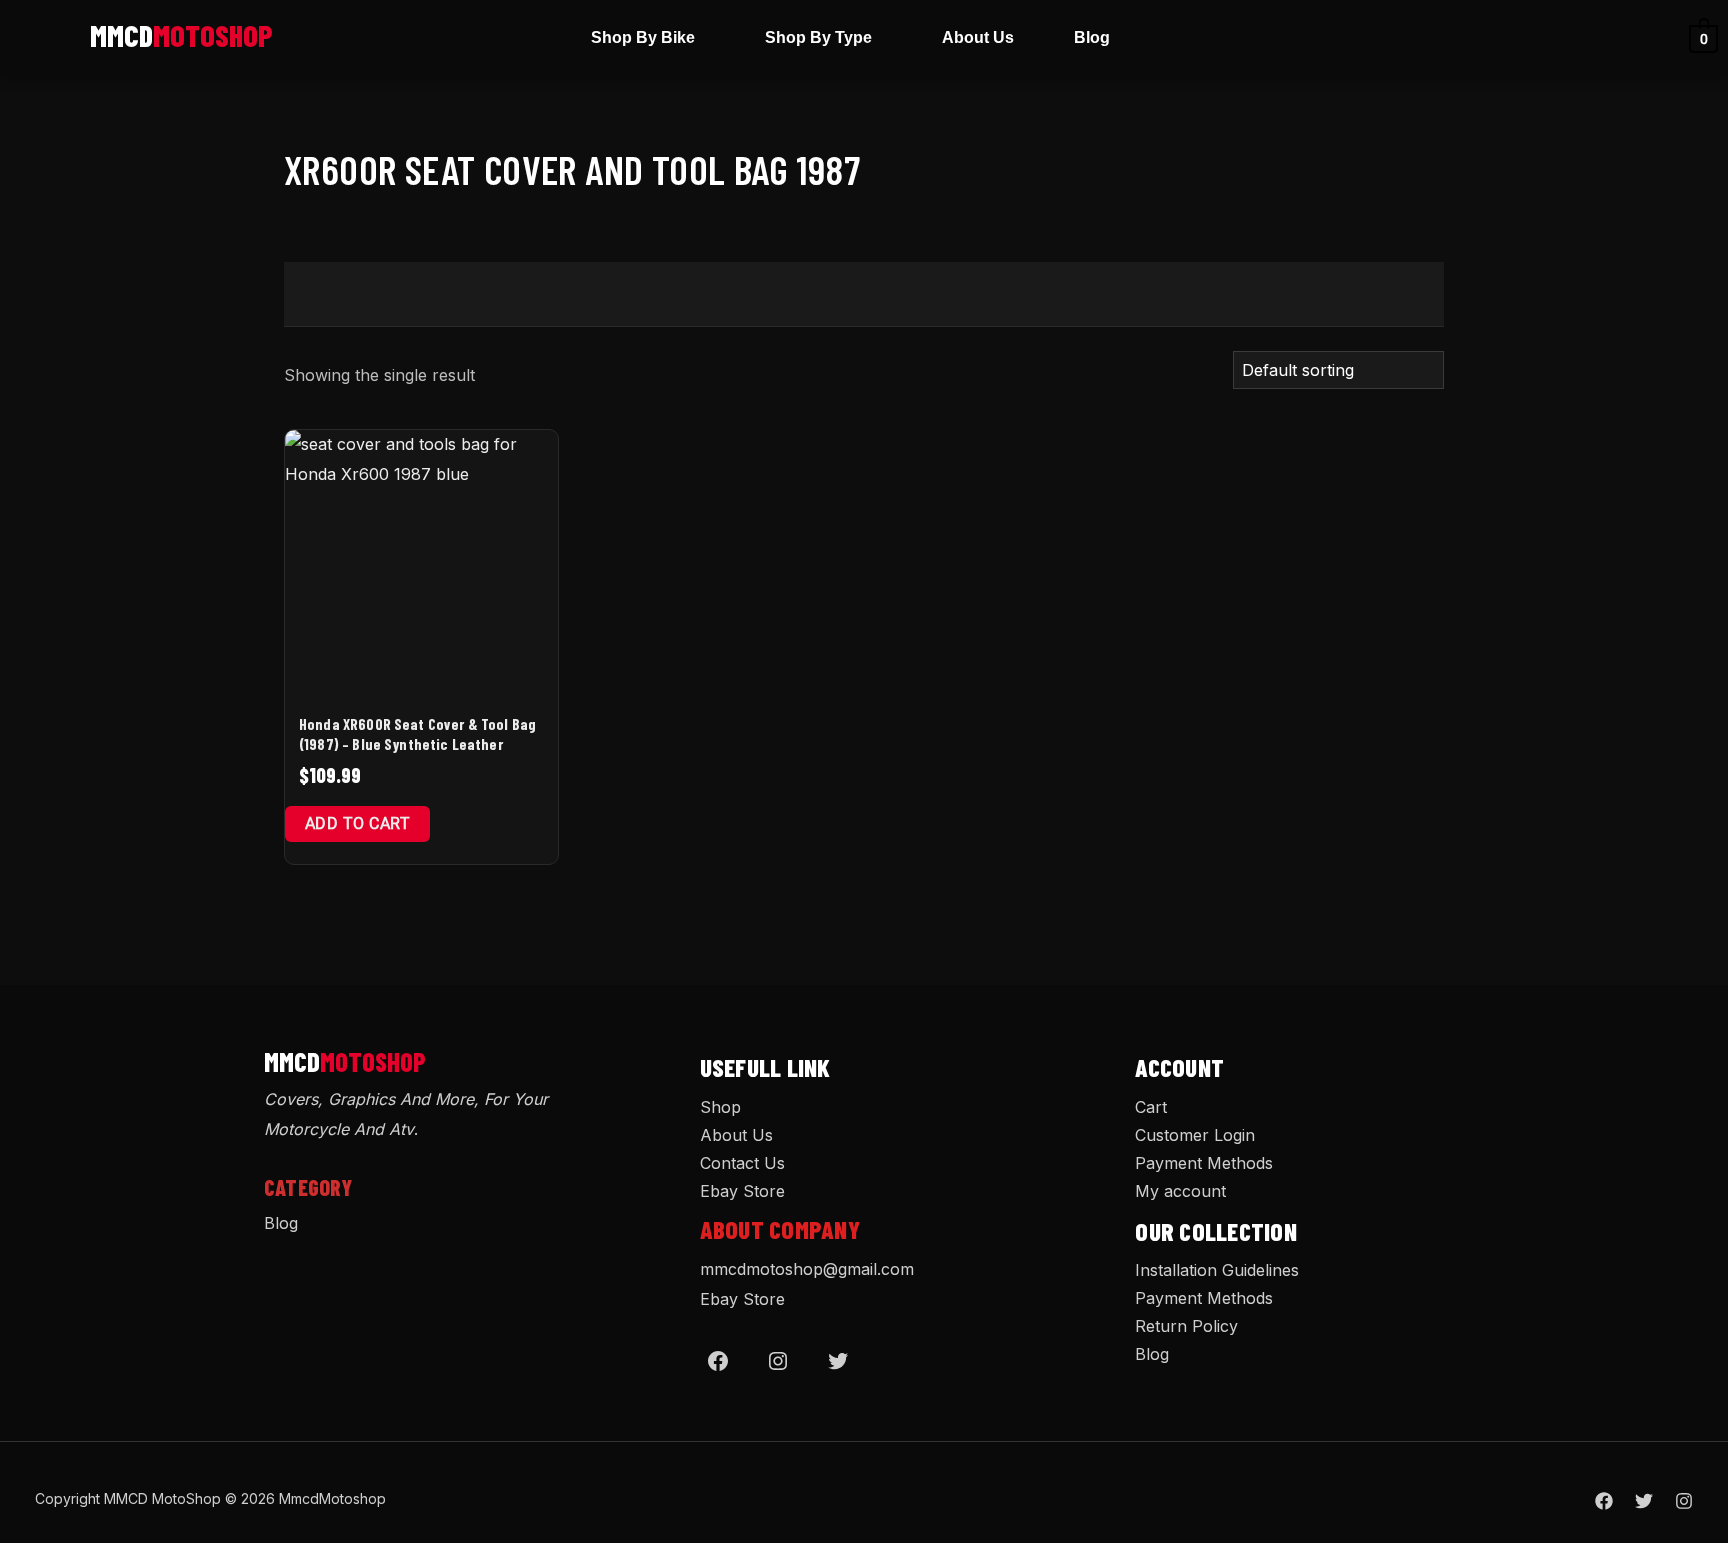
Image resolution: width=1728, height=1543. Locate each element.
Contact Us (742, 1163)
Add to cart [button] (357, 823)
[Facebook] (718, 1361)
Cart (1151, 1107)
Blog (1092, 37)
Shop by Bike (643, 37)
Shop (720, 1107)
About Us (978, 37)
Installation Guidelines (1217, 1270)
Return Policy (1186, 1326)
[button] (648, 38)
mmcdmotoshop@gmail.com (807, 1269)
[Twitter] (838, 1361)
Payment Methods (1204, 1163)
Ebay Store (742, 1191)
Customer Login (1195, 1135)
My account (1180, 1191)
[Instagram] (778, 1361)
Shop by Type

▶ [Exercise goal]:
The material above must be set down word for word, with no picture carried over.

▶ [Solution for this problem]:
Image resolution: width=1728, height=1543. Locate each element.
Contact Us (742, 1163)
Add to cart [button] (357, 823)
[Facebook] (718, 1361)
Cart (1151, 1107)
Blog (1092, 37)
Shop by Bike (643, 37)
Shop (720, 1107)
About Us (978, 37)
Installation Guidelines (1217, 1270)
Return Policy (1186, 1326)
[button] (648, 38)
mmcdmotoshop@gmail.com (807, 1269)
[Twitter] (838, 1361)
Payment Methods (1204, 1163)
Ebay Store (742, 1191)
Customer Login (1195, 1135)
My account (1180, 1191)
[Instagram] (778, 1361)
Shop by Type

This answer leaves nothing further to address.